「ねえ、ちょっと見た?」


「見た見たー」


「超ヤバイよねー」


「うんうん」



はぁ~。

わたくし、琴月奏は先ほどから困っております。



「私、光くんのファンになっちゃった」


「美沙は昨日まで遥くんのファンだって言ってたじゃない。

『イヤー、遥くん、やめないでー』とか言ってたくせに」


「だって、みんなかっこいいんだもん」


「私もあの芍薬のようなほほえみを受けてみたいわ」



どうしてこんなことになっているかというと、昨日の生放送がかなりの高視聴率だったらしい。

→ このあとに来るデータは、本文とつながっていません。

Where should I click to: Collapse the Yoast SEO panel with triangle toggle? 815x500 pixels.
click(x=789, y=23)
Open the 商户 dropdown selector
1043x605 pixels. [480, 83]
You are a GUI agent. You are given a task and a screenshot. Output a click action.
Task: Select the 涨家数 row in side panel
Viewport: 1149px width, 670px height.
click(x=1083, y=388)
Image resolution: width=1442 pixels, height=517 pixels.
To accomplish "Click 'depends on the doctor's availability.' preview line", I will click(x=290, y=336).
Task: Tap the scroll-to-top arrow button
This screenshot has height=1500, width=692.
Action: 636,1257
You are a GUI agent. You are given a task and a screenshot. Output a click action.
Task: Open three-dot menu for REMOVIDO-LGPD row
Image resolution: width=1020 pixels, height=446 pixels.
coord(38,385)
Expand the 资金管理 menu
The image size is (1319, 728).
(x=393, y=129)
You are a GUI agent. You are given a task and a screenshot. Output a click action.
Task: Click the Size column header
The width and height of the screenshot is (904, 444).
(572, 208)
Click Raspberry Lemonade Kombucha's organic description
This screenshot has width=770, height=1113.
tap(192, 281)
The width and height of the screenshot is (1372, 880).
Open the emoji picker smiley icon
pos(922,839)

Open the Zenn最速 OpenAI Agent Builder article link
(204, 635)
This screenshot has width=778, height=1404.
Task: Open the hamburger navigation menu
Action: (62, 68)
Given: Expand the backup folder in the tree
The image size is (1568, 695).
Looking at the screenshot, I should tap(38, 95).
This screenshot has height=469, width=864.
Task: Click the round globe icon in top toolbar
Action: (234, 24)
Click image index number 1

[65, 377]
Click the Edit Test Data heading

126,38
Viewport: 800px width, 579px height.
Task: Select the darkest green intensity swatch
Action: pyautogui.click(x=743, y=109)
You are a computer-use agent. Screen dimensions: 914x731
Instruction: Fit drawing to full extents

あの私のぎこちない笑いがなぜか好評だったらしく、朝のワイドショーを見たときには自分の顔が映し出されていてびっくり。

『ほほえみの貴公子』というあだ名までつけられてしまった。


それで今、学校にいるんだけどみんなその話をしてて、自分のことをかっこいいとか言ってるから、なんか恥ずかしくて居心地が悪い。


机に突っ伏して少し赤らんだ顔を隠す。



「女の子ってどうしてああなんだろー?

すぐファンのアイドルとかかわるよね」


頭の上で声がして見上げると案の定、由梨亜だった。